A recente aprovação pela FIA de alterações abrangentes nos seus comités de ética e auditoria gerou críticas generalizadas dentro da comunidade do automobilismo. Estas alterações, aprovadas durante a Assembleia Geral da FIA em Kigali, Ruanda, restringem significativamente a independência dos comités e transferem maior poder para o presidente da FIA, Mohammed Ben Sulayem, e o presidente do senado, Carmelo Sanz de Barros.
Quais São as Alterações?
Os estatutos revistos redefinem o âmbito e as responsabilidades dos comités de ética e auditoria da FIA, com os seguintes ajustes principais:
- Comité de Ética:
- Limitado a realizar avaliações iniciais para determinar se investigações aprofundadas são justificadas.
- Relata as conclusões diretamente ao presidente da FIA e ao presidente do senado, reduzindo a autonomia.
- Distribuição de relatórios restrita para prevenir “vazamentos contínuos de material confidencial.”
- Comité de Auditoria:
- Despojado da sua autoridade para investigar independentemente questões financeiras, a menos que solicitado explicitamente pelo presidente do senado.
- Reduzido a um papel consultivo, principalmente revendo métodos contabilísticos e procedimentos internos.
- Já não é necessário supervisionar o encerramento das contas da FIA ou assuntos financeiros diretamente.
- Responsável pela Conformidade:
- Já não reporta aos comités de ética ou auditoria.
- Despojado do poder de investigar irregularidades envolvendo o presidente da FIA ou altos funcionários.
Justificação das Alterações
A FIA justificou estas revisões com os seguintes pontos:
- Prevenção de Vazamentos: Citando vazamentos repetidos de material confidencial, a FIA argumentou que limitar a distribuição de relatórios sensíveis era necessário para proteger os indivíduos envolvidos nas investigações.
- Aumento da Independência: Paradoxalmente, a FIA afirmou que a redução do âmbito operacional dos comités aumentaria a sua independência ao minimizar a interferência administrativa.

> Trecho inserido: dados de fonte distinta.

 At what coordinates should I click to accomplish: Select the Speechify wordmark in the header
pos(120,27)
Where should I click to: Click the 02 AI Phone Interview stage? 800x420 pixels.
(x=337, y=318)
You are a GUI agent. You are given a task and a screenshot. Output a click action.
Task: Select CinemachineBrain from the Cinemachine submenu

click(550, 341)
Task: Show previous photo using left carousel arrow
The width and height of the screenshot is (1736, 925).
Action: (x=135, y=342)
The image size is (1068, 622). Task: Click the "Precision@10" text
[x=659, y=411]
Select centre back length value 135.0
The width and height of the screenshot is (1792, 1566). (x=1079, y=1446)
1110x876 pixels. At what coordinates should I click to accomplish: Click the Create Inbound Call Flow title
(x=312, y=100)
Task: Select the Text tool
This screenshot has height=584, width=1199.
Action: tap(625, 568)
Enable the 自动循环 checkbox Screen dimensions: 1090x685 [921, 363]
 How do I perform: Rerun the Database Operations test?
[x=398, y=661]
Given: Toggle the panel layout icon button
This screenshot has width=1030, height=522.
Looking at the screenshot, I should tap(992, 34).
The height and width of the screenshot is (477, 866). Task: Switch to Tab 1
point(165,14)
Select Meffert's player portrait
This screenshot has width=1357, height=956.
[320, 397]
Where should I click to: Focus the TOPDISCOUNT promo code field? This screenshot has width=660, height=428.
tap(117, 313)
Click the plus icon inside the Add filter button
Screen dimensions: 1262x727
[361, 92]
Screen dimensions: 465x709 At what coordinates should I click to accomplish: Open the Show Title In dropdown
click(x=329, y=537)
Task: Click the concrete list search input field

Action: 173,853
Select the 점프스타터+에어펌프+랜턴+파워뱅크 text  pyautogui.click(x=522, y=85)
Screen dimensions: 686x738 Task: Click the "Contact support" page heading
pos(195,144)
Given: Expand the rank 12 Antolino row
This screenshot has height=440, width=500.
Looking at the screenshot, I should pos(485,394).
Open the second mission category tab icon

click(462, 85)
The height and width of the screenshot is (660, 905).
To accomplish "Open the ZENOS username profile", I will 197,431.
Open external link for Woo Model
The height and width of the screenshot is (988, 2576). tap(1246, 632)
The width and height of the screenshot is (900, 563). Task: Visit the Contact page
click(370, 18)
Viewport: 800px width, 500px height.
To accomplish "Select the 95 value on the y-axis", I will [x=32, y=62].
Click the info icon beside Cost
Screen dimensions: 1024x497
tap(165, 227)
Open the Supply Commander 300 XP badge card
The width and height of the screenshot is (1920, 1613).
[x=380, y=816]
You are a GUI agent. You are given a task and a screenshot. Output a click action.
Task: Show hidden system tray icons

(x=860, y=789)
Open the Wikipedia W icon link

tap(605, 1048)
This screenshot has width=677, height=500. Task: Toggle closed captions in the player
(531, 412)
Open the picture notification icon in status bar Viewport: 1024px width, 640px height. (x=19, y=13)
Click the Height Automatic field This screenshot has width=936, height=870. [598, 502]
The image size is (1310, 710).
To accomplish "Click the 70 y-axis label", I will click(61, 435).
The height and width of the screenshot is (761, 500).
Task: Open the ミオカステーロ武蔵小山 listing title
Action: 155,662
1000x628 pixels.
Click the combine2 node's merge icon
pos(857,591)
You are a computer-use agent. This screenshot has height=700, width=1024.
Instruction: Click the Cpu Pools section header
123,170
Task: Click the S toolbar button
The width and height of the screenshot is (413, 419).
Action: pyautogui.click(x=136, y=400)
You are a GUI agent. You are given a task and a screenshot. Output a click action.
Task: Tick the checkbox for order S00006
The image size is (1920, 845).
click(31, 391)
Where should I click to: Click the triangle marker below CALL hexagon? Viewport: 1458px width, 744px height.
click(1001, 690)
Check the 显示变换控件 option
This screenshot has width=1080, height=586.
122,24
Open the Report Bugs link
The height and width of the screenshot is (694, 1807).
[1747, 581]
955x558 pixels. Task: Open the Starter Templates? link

- Agilização da Responsabilidade: Ao concentrar a tomada de decisões no presidente e no presidente do senado, a FIA sugeriu que poderia garantir uma governança mais focada.
Reações e Críticas
As alterações suscitaram críticas severas de figuras seniores da FIA e da comunidade automóvel em geral, com muitos a expressarem preocupações sobre a governação e a responsabilidade.
- David Richards, o representante do Reino Unido no Conselho Mundial do Automóvel, criticou as revisões por minarem a supervisão independente, afirmando que o comité de auditoria deve manter a liberdade de investigar qualquer questão dentro da FIA.
- Oliver Schmerold, representante da Áustria, classificou as mudanças como “deprimente” e alertou que reduzem a transparência e a responsabilidade.
- Thierry Willermarck, chefe do Real Automóvel Clube da Bélgica, criticou a concentração de poder, chamando-a de “preocupante” e questionando a disposição dos profissionais em servir sob condições tão restritivas.
Contexto Histórico da Controvérsia
Esta reestruturação surge na sequência de um escrutínio em torno da presidência de Mohammed Ben Sulayem. Investigações anteriores sobre a sua conduta, incluindo alegações de denunciantes sobre interferência em decisões desportivas e práticas financeiras questionáveis, foram limpas pelos comités de ética e auditoria. Críticos argumentam que estas mudanças irão agora efetivamente proteger a presidência de futuras investigações independentes.
Notavelmente:
- Ben Sulayem enfrentou alegações de tentativa de influenciar uma decisão de penalização para Fernando Alonso e de atrasar a homologação do Circuito da Strip de Las Vegas.
- Preocupações surgiram em torno de um fundo de 1,5 milhões de dólares ligado ao seu escritório privado, que foi reprogramado para membros da FIA que votam nas eleições presidenciais.
Implicações para a FIA
As mudanças levantaram receios sobre o modelo de governação da FIA:
- Poder Centralizado: Críticos argumentam que as reformas colocam um controlo desproporcional nas mãos de duas pessoas, reduzindo os mecanismos de verificação e equilíbrio.
- Erosão da Transparência: Ao limitar a supervisão independente, a FIA corre o risco de diminuir a confiança entre as partes interessadas.
- Impacto no Motorsport: Com a Fórmula 1 e outros campeonatos a dependerem da integridade regulatória da FIA, este movimento pode tensionar as relações com as equipas, patrocinadores e fãs.
O que vem a seguir?
A FIA insiste que estas mudanças são necessárias para a eficiência da governação, mas a reação sugere que a história está longe de acabar. A crescente dissidência dentro do Conselho Mundial de Motorsport e do paddock da F1 pode levar a novos apelos por reforma. Resta saber se a FIA reconsiderará a sua abordagem, mas o foco nas suas práticas de governação não deverá diminuir tão cedo.